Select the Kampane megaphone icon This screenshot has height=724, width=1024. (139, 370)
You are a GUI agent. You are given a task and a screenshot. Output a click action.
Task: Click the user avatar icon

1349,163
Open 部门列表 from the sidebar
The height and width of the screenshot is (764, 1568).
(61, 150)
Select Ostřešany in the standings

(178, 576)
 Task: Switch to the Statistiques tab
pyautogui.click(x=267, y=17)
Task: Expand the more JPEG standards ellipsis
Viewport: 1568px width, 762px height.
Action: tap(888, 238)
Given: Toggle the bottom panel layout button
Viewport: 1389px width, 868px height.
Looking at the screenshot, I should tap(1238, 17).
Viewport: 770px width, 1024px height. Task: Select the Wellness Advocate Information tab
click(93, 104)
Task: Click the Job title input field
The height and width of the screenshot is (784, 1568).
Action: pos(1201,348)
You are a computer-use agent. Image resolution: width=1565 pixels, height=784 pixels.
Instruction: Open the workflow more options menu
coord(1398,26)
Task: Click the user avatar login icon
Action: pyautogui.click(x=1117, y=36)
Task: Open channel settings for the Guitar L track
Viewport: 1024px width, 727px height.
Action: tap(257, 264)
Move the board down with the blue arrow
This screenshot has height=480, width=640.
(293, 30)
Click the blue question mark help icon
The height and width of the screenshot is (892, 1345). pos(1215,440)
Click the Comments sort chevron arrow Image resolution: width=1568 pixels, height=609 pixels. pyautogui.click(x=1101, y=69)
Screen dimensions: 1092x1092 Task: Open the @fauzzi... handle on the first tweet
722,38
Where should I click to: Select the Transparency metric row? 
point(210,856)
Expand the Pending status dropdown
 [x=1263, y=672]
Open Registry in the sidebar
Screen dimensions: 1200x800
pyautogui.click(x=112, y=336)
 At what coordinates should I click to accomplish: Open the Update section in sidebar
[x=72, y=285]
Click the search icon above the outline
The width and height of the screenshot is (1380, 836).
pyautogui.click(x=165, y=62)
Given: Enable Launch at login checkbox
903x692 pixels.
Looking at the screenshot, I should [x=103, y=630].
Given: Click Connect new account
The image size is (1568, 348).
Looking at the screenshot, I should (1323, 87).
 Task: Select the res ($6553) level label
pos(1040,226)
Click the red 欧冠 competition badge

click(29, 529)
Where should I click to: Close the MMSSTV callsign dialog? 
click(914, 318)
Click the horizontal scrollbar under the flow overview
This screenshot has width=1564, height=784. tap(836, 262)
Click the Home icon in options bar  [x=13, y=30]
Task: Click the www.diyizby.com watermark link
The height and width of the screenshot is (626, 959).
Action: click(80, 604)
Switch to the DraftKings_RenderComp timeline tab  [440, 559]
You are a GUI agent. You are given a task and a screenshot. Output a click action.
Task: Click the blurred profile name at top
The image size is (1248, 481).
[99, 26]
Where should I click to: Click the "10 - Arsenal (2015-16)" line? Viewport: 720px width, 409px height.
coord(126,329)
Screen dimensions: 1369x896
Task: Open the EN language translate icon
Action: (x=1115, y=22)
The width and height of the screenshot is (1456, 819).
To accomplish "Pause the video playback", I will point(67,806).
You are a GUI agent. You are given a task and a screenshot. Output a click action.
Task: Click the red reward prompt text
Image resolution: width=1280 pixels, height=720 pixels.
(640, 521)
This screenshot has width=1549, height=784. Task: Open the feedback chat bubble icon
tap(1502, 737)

= = = = =

To do — Render every line of the listing above as a JSON list of strings, one string per line, omitting blank lines.

Result for this exercise —
[
  "Select the Kampane megaphone icon This screenshot has height=724, width=1024. (139, 370)",
  "You are a GUI agent. You are given a task and a screenshot. Output a click action.",
  "Task: Click the user avatar icon",
  "1349,163",
  "Open 部门列表 from the sidebar",
  "The height and width of the screenshot is (764, 1568).",
  "(61, 150)",
  "Select Ostřešany in the standings",
  "(178, 576)",
  " Task: Switch to the Statistiques tab",
  "pyautogui.click(x=267, y=17)",
  "Task: Expand the more JPEG standards ellipsis",
  "Viewport: 1568px width, 762px height.",
  "Action: tap(888, 238)",
  "Given: Toggle the bottom panel layout button",
  "Viewport: 1389px width, 868px height.",
  "Looking at the screenshot, I should tap(1238, 17).",
  "Viewport: 770px width, 1024px height. Task: Select the Wellness Advocate Information tab",
  "click(93, 104)",
  "Task: Click the Job title input field",
  "The height and width of the screenshot is (784, 1568).",
  "Action: pos(1201,348)",
  "You are a computer-use agent. Image resolution: width=1565 pixels, height=784 pixels.",
  "Instruction: Open the workflow more options menu",
  "coord(1398,26)",
  "Task: Click the user avatar login icon",
  "Action: pyautogui.click(x=1117, y=36)",
  "Task: Open channel settings for the Guitar L track",
  "Viewport: 1024px width, 727px height.",
  "Action: tap(257, 264)",
  "Move the board down with the blue arrow",
  "This screenshot has height=480, width=640.",
  "(293, 30)",
  "Click the blue question mark help icon",
  "The height and width of the screenshot is (892, 1345). pos(1215,440)",
  "Click the Comments sort chevron arrow Image resolution: width=1568 pixels, height=609 pixels. pyautogui.click(x=1101, y=69)",
  "Screen dimensions: 1092x1092 Task: Open the @fauzzi... handle on the first tweet",
  "722,38",
  "Where should I click to: Select the Transparency metric row? ",
  "point(210,856)",
  "Expand the Pending status dropdown",
  " [x=1263, y=672]",
  "Open Registry in the sidebar",
  "Screen dimensions: 1200x800",
  "pyautogui.click(x=112, y=336)",
  " At what coordinates should I click to accomplish: Open the Update section in sidebar",
  "[x=72, y=285]",
  "Click the search icon above the outline",
  "The width and height of the screenshot is (1380, 836).",
  "pyautogui.click(x=165, y=62)",
  "Given: Enable Launch at login checkbox",
  "903x692 pixels.",
  "Looking at the screenshot, I should [x=103, y=630].",
  "Given: Click Connect new account",
  "The image size is (1568, 348).",
  "Looking at the screenshot, I should (1323, 87).",
  " Task: Select the res ($6553) level label",
  "pos(1040,226)",
  "Click the red 欧冠 competition badge",
  "click(29, 529)",
  "Where should I click to: Close the MMSSTV callsign dialog? ",
  "click(914, 318)",
  "Click the horizontal scrollbar under the flow overview",
  "This screenshot has width=1564, height=784. tap(836, 262)",
  "Click the Home icon in options bar  [x=13, y=30]",
  "Task: Click the www.diyizby.com watermark link",
  "The height and width of the screenshot is (626, 959).",
  "Action: click(80, 604)",
  "Switch to the DraftKings_RenderComp timeline tab  [440, 559]",
  "You are a GUI agent. You are given a task and a screenshot. Output a click action.",
  "Task: Click the blurred profile name at top",
  "The image size is (1248, 481).",
  "[99, 26]",
  "Where should I click to: Click the \"10 - Arsenal (2015-16)\" line? Viewport: 720px width, 409px height.",
  "coord(126,329)",
  "Screen dimensions: 1369x896",
  "Task: Open the EN language translate icon",
  "Action: (x=1115, y=22)",
  "The width and height of the screenshot is (1456, 819).",
  "To accomplish \"Pause the video playback\", I will point(67,806).",
  "You are a GUI agent. You are given a task and a screenshot. Output a click action.",
  "Task: Click the red reward prompt text",
  "Image resolution: width=1280 pixels, height=720 pixels.",
  "(640, 521)",
  "This screenshot has width=1549, height=784. Task: Open the feedback chat bubble icon",
  "tap(1502, 737)"
]